Semenjak ditinggal Nabi Musa , Bani Israil mengalami kekosongan pemimpin selama 356 tahun. Dalam kurun waktu tersebut, Bani Israil mendapat beberapa kali serangan dari bangsa-bangsa yang berdekatan dengan mereka, seperti bangsa Amalek (Arab kuno), Madyan, Palestina, Aram, dan lain sebagainya.
Sepeninggal Nabi Musa dan Nabi Harun, Bani Israil dipimpin Yasyu‟, Yusya‟ alias Joshua bin Non yang berhasil memimpin penaklukan daerah sekitarnya mulai Amaliqoh, Madyan, Aram, dan lainnya, bahkan memimpin memasuki Palestina. Setelah Yusya‟ dan para pemimpin lainnya meninggal dunia mereka terpecah-pecah, terlibat dalam konflik akut, serta melupakan ajaran Taurat.
Alhasil, ketika terjadi perang kembali dengan orang Palestina pimpinan Jalut, Bani Israil ditimpa kekalahan yang menghinakan. Wanita dan anak cucu mereka dihinakan dan peti yang isinya catatan perintah Tuhan juga dirampas, dibawa ke rumah Dajon, tuhan orang Palestina.
Dalam situasi kenestapaan dan kehinaan, ia meminta pada orang paling shalih di antara mereka yakni Nabi Samuel, agar diangkatkan untuk mereka seorang raja, memimpin perang mengembalikan kehormatan.

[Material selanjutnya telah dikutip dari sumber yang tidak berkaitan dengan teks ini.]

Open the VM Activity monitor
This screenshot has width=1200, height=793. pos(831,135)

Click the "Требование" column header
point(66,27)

Namun, Nabi Samuel mengatakan, “Mungkin sekali kalian akan udhur diri, ketika kalian diajak berperang, persis seperti di era Musa”. Menanggapi sindiran ini Bani Israil menjawab, “Apa mungkin kami udhur diri padahal perang justru untuk merebut kembali kehormatan kami?” Akhirnya, disampaikan oleh Nabi Samuel kepada mereka, akan datang seorang pemimpin bernama Thalut, yang mempunyai tugas untukmenyatukan kalian semua dan menjadi raja pertama.
Nabi Samuel saat itu semakin tua menjadi kakek-kakek. Para pembesar dan pemimpin Bani Israil kemudian berkumpul, pergi menemui Nabi Samuel seraya berkata, sungguh engkau kini sudah tua renta, wahai Nabi Allah. Kami datang menemuimu menginginkan agar engkau berdoa kepada Allah supaya Dia memberikan raja yang akan memerintahkan kami dan memimpin kami dalam peperangan.

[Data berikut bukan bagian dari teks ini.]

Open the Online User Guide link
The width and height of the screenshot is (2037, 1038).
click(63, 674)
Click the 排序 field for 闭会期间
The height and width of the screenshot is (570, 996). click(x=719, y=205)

Melihat mereka begitu ngotot atas kemauan itu, Nabi Samuel pun duduk untuk berdoa kapada Allah dengan penuh khusyuk. Allah kemudian menurunkan wahyu kepada Nabi Samuel bahwa Dia akan mengabulkan untuknya dan kaumnya. Allah juga memerintahkan Nabi Samuel agar menyampaikan apa yang telah diwahyukan itu kepada mereka.
Nabi Samuel keluar untuk menemui Bani Israil yang sedang menantinya untuk mengetahui nama raja yang dipilih Allah. Nabi Samuel berkata, Allah telah mengabulkan doa kita dan Dia telah mengirimkan seorang saja kepada kalian.
Siapa dia wahai Nabi Samuel? Tanya mereka. Ia adalah Thalut jawab Nabi Samuel. Mendengar nama Thalut, keluarlah suara-suara dari Bani Israil yang menolak peintah Allah. Mereka menentang Thalut lantaran ia hanya seorang tukang air, orang miskin dan tidak berharta.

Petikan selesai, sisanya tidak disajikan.